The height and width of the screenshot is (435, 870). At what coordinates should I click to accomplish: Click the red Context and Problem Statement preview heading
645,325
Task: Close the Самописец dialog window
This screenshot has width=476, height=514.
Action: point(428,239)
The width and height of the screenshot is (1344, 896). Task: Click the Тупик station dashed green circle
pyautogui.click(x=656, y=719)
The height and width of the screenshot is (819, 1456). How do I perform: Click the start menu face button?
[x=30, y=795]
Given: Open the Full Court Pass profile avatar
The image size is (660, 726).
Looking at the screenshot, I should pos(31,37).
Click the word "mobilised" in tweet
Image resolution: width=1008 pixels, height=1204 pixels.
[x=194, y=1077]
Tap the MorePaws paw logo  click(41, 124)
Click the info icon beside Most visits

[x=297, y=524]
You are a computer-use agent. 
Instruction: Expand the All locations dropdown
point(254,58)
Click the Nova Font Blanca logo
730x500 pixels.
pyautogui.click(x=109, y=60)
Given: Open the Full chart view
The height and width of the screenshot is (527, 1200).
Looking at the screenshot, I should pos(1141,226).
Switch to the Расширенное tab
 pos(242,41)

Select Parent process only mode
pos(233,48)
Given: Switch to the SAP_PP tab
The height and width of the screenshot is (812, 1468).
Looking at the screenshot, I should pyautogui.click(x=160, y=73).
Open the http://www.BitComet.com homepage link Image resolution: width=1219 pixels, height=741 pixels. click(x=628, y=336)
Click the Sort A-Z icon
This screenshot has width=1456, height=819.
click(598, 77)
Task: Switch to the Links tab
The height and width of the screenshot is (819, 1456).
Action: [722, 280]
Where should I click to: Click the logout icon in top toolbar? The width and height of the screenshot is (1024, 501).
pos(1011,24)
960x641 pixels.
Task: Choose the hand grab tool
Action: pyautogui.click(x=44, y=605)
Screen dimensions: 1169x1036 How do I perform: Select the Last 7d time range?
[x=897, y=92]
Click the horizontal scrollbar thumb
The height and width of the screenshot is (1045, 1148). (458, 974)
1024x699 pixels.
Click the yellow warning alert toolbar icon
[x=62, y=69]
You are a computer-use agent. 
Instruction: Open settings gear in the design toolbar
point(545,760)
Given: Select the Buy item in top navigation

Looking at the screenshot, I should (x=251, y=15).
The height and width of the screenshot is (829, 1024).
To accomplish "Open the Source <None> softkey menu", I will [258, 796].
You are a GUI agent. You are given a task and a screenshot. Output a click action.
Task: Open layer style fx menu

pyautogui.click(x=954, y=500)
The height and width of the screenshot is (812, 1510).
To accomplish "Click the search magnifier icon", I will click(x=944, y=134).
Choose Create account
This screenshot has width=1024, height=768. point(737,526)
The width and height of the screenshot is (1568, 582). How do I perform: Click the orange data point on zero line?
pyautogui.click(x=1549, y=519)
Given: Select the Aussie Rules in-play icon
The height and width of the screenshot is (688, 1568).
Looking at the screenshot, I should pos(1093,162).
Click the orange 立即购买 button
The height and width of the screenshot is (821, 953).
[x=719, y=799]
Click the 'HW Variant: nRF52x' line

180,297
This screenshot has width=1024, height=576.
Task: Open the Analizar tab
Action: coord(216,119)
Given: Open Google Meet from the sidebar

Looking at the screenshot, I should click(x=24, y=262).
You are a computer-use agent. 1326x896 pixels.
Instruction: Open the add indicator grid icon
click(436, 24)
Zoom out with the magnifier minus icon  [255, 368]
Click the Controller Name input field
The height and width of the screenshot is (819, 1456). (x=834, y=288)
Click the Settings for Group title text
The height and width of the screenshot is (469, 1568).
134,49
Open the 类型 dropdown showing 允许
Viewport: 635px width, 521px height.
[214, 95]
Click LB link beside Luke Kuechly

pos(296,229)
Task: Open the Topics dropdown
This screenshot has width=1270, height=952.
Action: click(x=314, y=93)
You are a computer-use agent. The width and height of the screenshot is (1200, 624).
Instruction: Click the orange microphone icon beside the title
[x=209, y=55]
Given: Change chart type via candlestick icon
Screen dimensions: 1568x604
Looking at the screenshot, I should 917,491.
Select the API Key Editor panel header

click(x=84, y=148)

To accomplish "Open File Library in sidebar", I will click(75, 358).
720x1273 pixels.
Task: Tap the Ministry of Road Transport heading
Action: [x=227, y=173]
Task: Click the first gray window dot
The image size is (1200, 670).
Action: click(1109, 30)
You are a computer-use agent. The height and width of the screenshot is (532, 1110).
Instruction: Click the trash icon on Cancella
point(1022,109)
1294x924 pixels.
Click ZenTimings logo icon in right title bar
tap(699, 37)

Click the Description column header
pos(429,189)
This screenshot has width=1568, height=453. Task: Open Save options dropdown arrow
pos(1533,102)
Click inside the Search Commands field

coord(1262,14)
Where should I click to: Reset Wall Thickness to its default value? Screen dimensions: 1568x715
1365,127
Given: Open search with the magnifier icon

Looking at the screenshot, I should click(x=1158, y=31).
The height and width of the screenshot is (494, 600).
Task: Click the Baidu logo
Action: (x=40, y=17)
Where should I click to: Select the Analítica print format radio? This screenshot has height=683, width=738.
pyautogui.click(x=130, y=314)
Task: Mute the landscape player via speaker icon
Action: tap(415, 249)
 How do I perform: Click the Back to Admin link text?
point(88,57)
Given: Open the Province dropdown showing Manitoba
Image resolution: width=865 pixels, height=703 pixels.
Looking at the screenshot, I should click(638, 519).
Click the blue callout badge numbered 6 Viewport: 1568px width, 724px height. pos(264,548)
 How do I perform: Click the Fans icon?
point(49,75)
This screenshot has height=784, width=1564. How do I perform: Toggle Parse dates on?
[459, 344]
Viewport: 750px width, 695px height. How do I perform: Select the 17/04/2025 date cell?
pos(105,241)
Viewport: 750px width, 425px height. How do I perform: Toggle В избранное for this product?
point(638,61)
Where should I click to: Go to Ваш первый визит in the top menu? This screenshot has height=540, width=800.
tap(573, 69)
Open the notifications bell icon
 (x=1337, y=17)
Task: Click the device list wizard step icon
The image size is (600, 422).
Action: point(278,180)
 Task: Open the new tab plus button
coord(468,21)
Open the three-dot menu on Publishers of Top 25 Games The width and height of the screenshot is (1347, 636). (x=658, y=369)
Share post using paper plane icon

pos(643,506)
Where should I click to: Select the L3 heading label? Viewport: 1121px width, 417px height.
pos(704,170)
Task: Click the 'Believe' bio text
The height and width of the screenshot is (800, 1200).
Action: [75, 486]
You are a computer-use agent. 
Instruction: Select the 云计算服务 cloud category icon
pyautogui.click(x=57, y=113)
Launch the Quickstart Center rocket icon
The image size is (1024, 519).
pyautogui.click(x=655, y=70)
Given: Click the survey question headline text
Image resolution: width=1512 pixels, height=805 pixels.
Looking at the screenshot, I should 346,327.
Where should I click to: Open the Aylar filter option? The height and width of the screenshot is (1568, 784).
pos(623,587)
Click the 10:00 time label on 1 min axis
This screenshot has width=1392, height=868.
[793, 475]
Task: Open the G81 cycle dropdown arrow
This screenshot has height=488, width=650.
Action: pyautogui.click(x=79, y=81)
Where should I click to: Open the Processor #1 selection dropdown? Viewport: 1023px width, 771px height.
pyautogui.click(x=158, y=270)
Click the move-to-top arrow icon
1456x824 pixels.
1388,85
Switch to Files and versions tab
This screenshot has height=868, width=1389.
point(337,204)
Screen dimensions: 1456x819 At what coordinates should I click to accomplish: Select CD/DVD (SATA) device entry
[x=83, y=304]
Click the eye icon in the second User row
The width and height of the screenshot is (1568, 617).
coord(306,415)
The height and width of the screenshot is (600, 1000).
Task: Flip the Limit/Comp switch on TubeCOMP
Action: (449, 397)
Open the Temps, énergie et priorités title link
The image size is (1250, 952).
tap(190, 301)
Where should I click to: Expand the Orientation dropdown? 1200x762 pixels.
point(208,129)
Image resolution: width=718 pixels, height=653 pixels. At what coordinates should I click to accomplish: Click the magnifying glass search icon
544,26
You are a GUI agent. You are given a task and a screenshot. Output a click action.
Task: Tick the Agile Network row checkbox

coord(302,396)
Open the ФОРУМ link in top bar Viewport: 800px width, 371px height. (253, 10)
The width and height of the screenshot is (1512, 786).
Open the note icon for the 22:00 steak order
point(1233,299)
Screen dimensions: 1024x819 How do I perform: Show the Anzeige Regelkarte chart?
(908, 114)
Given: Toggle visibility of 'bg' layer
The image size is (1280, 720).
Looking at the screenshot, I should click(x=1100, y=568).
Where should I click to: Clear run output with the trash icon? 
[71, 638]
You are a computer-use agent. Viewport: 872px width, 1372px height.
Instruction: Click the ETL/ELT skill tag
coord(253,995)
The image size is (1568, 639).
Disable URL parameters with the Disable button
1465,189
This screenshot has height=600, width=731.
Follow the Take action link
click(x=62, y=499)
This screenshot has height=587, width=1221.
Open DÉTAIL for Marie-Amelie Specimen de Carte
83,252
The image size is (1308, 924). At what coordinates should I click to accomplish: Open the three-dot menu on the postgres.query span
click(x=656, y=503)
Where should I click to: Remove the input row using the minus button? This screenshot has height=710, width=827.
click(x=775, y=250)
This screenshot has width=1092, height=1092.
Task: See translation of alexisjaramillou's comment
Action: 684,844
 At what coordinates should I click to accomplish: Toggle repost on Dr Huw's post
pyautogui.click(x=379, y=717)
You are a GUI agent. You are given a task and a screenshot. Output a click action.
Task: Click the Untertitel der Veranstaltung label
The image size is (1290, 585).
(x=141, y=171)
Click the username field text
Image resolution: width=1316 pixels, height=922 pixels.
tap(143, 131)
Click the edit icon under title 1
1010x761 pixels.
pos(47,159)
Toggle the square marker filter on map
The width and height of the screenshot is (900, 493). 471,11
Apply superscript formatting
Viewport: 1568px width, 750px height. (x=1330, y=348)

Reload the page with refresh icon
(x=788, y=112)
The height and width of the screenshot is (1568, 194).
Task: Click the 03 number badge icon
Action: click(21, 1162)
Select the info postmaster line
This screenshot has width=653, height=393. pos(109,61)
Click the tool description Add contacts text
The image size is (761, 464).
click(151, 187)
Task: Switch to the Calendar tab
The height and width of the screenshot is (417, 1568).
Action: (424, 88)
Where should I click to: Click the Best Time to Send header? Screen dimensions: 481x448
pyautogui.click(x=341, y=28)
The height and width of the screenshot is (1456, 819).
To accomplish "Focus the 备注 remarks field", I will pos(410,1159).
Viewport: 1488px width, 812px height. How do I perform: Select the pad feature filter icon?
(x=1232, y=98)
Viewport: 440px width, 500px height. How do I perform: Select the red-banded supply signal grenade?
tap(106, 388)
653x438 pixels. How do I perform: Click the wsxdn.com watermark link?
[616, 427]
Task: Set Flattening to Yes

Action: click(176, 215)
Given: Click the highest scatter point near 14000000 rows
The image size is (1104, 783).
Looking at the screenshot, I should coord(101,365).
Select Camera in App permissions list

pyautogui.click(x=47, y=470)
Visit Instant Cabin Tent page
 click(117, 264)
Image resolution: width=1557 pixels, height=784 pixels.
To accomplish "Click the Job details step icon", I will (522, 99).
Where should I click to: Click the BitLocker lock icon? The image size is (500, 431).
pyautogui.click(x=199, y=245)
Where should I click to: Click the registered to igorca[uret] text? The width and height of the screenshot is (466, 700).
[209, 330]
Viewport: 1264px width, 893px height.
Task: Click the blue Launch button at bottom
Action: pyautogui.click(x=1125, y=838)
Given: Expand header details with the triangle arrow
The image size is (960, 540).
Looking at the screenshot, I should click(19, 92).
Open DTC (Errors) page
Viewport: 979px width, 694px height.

**********

Give the number of lines in the records that contain the word "accomplish", with case counting, and write only that number.

* **EXERCISE RESULT**: 10